This recipe delivers a beautiful balance of savory, sweet, and tangy flavors, all brought together by a perfectly seared crust that locks in the delicious glaze. Forget dry, bland pork – I’ll show you the key to a juicy, tender pork loin with a irresistible, golden-brown crust.

Whether you’re hosting a New Year’s dinner, a holiday gathering, or simply want to elevate a family meal, this glazed pork loin fits the bill. It’s elegant enough for guests but comforting enough for a cozy night in. Plus, it pairs wonderfully with roasted butternut squash or creamy mashed potatoes.

slice of Honey-Dijon Glazed Pork Loin showing center bite

Why You’ll Love This Honey-Dijon Glazed Pork Loin

This isn’t just another pork loin recipe; it’s designed to be your new go-to for special occasions and even impressive weeknight dinners. Here’s why you’ll absolutely love making (and eating!) this Honey-Dijon Glazed Pork Loin:

  • Flavor That Pops: The star of this dish is undoubtedly the glaze. It’s a perfect harmony of sweet honey, tangy Dijon mustard, a touch of rich brown sugar, and bright notes from lemon juice and orange zest. This creates a vibrant, multi-layered flavor that beautifully complements the savory pork without overpowering it.
  • Juicy & Tender Every Time: We’ve built in key steps to make sure your pork loin stays incredibly juicy. Patting it dry, searing it to create a crust, and the resting period after roasting all work together to lock in moisture….. No more dry, disappointing pork! 😉
  • That Irresistible Crispy Crust: The secret to a truly great glazed pork loin is a well-developed crust. Our method focuses on achieving that golden-brown, slightly crispy exterior during the searing process. This crust isn’t just for texture; it acts as a flavorful barrier, holding the glaze beautifully and adding another dimension to every bite.
  • Easier Than It Looks: While this dish looks impressive, the steps are straightforward and manageable, even for less experienced cooks. We break down each part, from prepping and scoring to searing and glazing, so you can confidently create a restaurant-quality meal at home.
Final glazing Honey-Dijon Glazed Pork Loin

My Tips & Tricks

Making this glazed pork loin might seem intimidating, but with a few tricks, you’ll get perfect results every time:

Don’t Skip Patting Dry: This seemingly small step is crucial! Excess moisture on the surface of the pork will steam instead of sear, preventing you from getting that beautiful, crispy, golden-brown crust that’s essential for holding the glaze and enhancing flavor. Use plenty of paper towels.

☆ ☆ ☆ ☆

Stated problem 1: Name every glaze ingredient that the pork loin recipe lists.
Stated problem 2: Reproduce word for word the part of the pork loin recipe starting with "My Tips & Tricks" and going on through "of paper towels.".
The listing after the pork loin recipe plays no part in what is asked here.

☆ ☆ ☆ ☆

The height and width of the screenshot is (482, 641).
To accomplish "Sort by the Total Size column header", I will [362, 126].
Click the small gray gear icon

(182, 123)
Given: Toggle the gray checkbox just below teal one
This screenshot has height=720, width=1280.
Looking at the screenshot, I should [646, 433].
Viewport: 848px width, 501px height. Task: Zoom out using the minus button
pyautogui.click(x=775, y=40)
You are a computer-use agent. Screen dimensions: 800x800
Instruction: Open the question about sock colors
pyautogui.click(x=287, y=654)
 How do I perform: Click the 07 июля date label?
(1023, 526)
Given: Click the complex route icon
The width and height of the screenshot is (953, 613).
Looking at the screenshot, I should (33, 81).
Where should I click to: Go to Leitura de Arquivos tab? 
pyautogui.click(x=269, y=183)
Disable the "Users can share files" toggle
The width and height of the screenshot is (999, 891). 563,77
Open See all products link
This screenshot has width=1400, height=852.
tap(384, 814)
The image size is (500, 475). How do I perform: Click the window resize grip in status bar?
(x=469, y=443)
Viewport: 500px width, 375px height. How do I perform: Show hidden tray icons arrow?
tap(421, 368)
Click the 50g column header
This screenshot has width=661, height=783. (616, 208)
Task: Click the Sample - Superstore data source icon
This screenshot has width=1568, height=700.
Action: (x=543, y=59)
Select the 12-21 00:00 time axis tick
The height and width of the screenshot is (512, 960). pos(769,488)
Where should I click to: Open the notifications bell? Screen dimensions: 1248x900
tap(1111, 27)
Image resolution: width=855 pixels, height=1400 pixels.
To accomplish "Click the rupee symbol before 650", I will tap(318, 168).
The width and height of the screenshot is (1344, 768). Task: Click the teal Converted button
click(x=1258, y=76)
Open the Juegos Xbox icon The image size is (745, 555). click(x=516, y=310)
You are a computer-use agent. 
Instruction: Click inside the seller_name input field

☆ ☆ ☆ ☆

Result 1: Honey, Dijon mustard, brown sugar, lemon juice, orange zest

Result 2:
My Tips & Tricks

Making this glazed pork loin might seem intimidating, but with a few tricks, you’ll get perfect results every time:

Don’t Skip Patting Dry: This seemingly small step is crucial! Excess moisture on the surface of the pork will steam instead of sear, preventing you from getting that beautiful, crispy, golden-brown crust that’s essential for holding the glaze and enhancing flavor. Use plenty of paper towels.